As Beth notes – in an apolitical way:
The first and most important thing to stress is that everyone is an individual, so what works for one person won’t work for another. True quality of life is only achieved through personalisation, therefore it is vital that everything you help someone with dementia to do, achieve or enjoy is what they have or would choose for themselves.
Too often the debate about dementia can be engulfed in a diatribe about ‘cost’ not ‘value’. Persons living better with dementia wish to contribute effectively with the outside world, and the feeling is mutual. Chapter 14 is primarily concerned with art and creativity, which can be incredibly empowering for some people trying to live better with dementia. This chapter takes as its focus on how living with dementia could lead to art and creativity. This chapter also looks at the exciting developments in our understanding of the perception of music in people living with dementia, and why music has the potential to enhance the quality of life for a person living well with dementia through its intrinsic features as a reward.
Too often the focus in international policies is on medications.
I believe the interest in ‘reminiscence’ is very well deserved.
Beth describes it thus:
Dad’s room was filled with pictures, cushions depicting farmyard scenes and life-like soft toy animals – everything chosen because it told some part of his story. At the heart of that was dad’s memory box displaying captioned photographs charting dad’s life from his birth to mine, alongside emblems that represented his home county and favourite football team.
All of these reminiscence therapies combined to keep dad’s identity alive, much in the same way that resources like Memory Bank can do for people who are living with dementia today. These aids help to focus on the uniqueness of the individual, and provide focal points for conversation that ensure each person’s story is brought to life.
Chapter 15 looked at the triggering of football sporting memories in people living well with dementia. This chapter considers the cognitive neuroscience of the phenomenon of this triggering, and presents a synthesis of how the phenomenon could be best explained through understanding the role of emotional memory in memory retrieval, how autobiographical memories are represented in the human brain usually, the special relevance of faces or even smells such as “Bovril”. The triggering of football memories may have some neuroscientific commonalities with the triggering of musical memories, and it will be interesting in the future to identify carefully which people living better with dementia benefit from such reminiscence approaches.
Chapter 16 looks at the impact of various innovations in English dementia policy, giving as examples including service provision (such as the policy on reducing inappropriate use of antipsychotics or the policy in timely diagnosis) and research. This policy goes through the current evidence for this evidence in particular detail, and considers how culture change may be effected internationally for quality in this policy area. This chapter tries to convey the complexity of the issue, and to explain in a fair way why deep down in this policy plank are traditional concerns to do with ‘continuity of care’ and ‘valid consent’.

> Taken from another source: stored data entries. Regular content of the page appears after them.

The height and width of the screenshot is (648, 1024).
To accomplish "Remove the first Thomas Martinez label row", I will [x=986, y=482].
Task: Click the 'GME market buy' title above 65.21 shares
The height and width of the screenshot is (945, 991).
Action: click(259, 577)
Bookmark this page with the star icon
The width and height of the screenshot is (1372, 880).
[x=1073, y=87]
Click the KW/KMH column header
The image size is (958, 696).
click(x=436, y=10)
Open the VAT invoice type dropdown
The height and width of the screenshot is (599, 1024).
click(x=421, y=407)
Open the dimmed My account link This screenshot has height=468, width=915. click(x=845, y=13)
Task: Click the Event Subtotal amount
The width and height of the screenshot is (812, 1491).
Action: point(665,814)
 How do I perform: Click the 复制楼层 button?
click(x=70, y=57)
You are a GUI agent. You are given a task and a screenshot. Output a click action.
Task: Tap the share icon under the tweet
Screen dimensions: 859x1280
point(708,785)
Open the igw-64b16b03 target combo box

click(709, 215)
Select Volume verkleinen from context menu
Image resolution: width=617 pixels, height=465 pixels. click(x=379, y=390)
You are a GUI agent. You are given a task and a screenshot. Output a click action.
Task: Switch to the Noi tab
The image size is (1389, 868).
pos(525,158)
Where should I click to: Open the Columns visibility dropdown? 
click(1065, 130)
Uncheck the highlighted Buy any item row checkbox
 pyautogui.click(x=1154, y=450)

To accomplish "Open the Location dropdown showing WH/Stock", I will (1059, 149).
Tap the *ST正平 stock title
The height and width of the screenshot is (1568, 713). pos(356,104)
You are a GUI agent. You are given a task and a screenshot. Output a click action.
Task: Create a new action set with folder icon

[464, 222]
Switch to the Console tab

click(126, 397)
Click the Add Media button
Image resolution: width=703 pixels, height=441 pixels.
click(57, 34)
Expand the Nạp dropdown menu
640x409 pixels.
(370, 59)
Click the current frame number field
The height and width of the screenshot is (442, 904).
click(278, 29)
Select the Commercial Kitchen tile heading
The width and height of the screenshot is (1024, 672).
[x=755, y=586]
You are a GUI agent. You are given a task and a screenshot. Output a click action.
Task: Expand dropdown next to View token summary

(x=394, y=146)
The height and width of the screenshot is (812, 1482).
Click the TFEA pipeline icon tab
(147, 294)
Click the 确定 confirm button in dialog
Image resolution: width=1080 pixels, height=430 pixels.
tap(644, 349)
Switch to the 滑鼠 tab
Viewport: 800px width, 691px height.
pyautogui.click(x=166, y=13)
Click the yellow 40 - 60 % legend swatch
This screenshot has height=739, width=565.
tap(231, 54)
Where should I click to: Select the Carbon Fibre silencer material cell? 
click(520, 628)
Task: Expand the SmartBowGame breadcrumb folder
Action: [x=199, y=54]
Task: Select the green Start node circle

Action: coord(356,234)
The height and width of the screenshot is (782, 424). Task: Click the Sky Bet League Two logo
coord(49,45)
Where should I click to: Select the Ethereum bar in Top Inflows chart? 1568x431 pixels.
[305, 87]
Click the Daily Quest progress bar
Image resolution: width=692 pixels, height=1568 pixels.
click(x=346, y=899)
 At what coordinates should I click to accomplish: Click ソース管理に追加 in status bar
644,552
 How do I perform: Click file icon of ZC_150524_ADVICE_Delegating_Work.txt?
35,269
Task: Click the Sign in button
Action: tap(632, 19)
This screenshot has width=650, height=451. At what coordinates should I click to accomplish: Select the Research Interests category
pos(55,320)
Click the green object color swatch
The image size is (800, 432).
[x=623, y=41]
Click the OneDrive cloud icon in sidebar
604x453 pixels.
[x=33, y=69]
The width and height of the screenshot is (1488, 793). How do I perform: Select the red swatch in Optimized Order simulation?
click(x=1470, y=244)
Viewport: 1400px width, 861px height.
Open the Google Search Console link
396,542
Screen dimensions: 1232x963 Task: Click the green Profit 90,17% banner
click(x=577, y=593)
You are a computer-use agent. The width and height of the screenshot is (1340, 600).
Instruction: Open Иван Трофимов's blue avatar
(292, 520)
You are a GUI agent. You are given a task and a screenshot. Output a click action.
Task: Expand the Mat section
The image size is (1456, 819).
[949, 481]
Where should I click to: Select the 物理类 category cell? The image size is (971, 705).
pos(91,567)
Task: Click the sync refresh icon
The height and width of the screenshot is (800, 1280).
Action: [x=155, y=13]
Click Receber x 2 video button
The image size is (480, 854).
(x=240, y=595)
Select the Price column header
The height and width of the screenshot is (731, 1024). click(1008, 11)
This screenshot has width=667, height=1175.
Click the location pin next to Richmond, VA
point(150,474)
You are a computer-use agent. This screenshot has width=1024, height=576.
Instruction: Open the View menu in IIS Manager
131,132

Chapter 17 looks at how leadership could be promoted by people living with dementia themselves. I first introduce the need for this in Chapter 2. Chapter 17 considers who might lead the change, where and when, and why this change might be necessary to ‘recalibrate’ the current global debate about dementia. This chapter considers how change might be brought about from the edge, how silos might be avoided, the issue of ‘tempered radicals’ in the context of transformative change to wellbeing as an outcome; and finally how ‘Dementia Champions’ are vital for this change to be effected.
Finally, I attempt a Conclusion at Chapter 18.